This study evaluates whether adding machine learning-based risk information to electronic health record (EHR) lab result messages helps older adults better understand their risk of developing diabetes and influences their emotional responses, quality of life, and healthcare use.
Eligible participants are adults aged 65 years and older with a UCLA primary care provider and a hemoglobin A1c level in the range (5.7-6.0%). Participants are identified automatically at the time their lab results are processed and are randomly assigned to receive either standard lab result messages or modified messages that include a "very low risk" label generated by a machine learning model.
All participants who are randomized are invited to complete two surveys: one shortly after their lab result is posted in MyChart and a follow-up survey approximately 30 days later. The study also uses de-identified EHR data to examine patterns of healthcare utilization and progression to diabetes. Provider comments related to lab result messaging will be analyzed to explore differences in response patterns between the two groups.
Prediabetes thresholds based on hemoglobin A1c were originally developed using younger, healthier populations and may not reflect the slower and more variable glycemic changes observed in older adults. Evidence from large community-based cohorts suggests that adults aged 65 years and older with A1c values in the prediabetes range are often more likely to return to normal glycemia than to progress to diabetes, creating uncertainty for patients and providers when interpreting lab results.
Machine learning models developed using de-identified UCLA Health EHR data from multiple annual cohorts between 2020 and 2024 demonstrated strong performance in predicting progression to diabetes. The final model uses a CatBoost architecture and incorporates approximately 94 routinely collected clinical variables to generate patient-specific risk scores. Model performance was evaluated across yearly cohorts, and the selected model is locked for the duration of the study without updating or adapting to new data.
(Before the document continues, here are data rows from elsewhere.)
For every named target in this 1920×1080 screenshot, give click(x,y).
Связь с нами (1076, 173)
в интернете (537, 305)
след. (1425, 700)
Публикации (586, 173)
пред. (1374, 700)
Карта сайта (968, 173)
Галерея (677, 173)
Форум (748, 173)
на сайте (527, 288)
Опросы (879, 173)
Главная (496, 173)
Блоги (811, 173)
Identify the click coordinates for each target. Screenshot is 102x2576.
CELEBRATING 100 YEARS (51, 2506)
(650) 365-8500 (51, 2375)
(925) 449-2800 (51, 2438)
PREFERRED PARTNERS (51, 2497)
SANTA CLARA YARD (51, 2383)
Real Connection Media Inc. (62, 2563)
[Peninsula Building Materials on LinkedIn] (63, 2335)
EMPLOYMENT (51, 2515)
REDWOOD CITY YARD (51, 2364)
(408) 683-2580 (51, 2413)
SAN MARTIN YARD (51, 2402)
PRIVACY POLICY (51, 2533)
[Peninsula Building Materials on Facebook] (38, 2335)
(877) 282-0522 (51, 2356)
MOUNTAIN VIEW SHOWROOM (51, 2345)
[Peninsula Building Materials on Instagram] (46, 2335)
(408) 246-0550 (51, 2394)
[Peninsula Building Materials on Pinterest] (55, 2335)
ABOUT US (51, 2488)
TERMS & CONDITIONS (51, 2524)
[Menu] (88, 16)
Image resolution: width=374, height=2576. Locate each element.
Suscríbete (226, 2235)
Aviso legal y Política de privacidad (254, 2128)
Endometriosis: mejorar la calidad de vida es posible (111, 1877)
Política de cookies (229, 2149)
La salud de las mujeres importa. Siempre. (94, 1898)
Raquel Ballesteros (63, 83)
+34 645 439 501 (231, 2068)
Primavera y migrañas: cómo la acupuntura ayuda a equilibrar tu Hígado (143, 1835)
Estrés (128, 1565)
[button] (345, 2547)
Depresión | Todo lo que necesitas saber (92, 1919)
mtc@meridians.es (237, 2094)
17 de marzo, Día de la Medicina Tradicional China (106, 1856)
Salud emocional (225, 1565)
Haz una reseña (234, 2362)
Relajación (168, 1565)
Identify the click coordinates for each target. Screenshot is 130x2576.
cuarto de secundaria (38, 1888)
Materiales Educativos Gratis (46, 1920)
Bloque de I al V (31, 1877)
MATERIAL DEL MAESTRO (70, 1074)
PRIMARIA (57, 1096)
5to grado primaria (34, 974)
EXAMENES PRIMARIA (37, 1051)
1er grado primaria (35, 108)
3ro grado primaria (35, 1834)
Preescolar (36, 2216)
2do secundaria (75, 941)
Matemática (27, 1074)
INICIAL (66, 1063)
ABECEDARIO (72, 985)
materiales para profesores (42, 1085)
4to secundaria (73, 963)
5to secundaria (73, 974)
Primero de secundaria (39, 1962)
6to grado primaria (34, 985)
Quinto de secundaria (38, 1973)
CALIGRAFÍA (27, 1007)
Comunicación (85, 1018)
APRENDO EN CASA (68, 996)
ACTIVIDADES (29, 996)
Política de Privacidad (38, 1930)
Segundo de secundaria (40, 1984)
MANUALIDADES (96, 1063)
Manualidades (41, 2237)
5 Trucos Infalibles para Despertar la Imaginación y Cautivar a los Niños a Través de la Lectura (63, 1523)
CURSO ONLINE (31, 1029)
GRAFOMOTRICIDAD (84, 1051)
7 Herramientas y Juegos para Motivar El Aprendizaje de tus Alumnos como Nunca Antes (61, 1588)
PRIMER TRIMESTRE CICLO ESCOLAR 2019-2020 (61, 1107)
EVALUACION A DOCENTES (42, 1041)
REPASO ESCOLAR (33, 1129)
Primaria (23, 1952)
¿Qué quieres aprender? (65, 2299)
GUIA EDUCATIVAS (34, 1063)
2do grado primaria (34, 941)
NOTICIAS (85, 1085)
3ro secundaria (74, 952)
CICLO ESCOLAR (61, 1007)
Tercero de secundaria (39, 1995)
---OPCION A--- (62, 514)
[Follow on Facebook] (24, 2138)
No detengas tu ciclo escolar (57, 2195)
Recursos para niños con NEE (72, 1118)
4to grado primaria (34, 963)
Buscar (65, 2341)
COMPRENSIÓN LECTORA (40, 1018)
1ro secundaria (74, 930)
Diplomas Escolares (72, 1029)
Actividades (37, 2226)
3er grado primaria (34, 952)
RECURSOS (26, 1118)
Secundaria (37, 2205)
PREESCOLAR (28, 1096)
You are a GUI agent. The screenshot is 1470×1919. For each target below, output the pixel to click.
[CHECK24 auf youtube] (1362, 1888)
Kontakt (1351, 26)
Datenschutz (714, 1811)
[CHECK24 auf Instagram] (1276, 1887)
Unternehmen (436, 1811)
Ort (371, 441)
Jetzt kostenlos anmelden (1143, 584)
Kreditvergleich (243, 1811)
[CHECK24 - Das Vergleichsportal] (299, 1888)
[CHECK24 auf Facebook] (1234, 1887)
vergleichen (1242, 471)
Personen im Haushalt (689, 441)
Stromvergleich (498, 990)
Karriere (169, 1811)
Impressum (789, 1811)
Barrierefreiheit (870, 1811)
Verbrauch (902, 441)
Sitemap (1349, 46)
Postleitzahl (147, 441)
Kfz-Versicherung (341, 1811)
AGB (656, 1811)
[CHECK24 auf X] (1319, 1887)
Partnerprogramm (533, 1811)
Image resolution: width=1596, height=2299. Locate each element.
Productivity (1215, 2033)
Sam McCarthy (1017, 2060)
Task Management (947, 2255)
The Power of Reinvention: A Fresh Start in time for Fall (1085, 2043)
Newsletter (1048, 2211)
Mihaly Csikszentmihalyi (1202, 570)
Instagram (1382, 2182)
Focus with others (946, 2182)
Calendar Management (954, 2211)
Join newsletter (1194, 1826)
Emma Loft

The study follows a real-world, randomized deployment design in which eligible individuals in the lowest 15% of model-predicted risk within the eligible study population are identified automatically at the time lab results are processed and assigned to either modified or standard lab result messaging. De-identified EHR data and free-text provider comments are used to examine healthcare utilization, disease progression, and provider response patterns over time.
All participants who are randomized are invited to complete two surveys. The first survey is administered shortly after receipt of the laboratory result and is designed to assess immediate patient understanding of the result and emotional responses such as anxiety or reassurance. A second survey is administered approximately one month later and uses validated instruments to measure health-related quality of life, food-related quality of life and eating behavior, and perceived burden of healthcare. Both study arms receive the same surveys, allowing comparison of patient-reported outcomes between standard and modified laboratory result messaging. Surveys are distributed only to participants who have been randomized to either modified or standard laboratory result messaging. Therefore, no additional eligibility criteria apply for survey participation beyond randomization.
By embedding model-generated risk information directly into routine EHR workflows, this study aims to generate evidence on whether precision-based communication can support more individualized, patient-centered care and inform future implementation across broader patient populations and clinical use cases.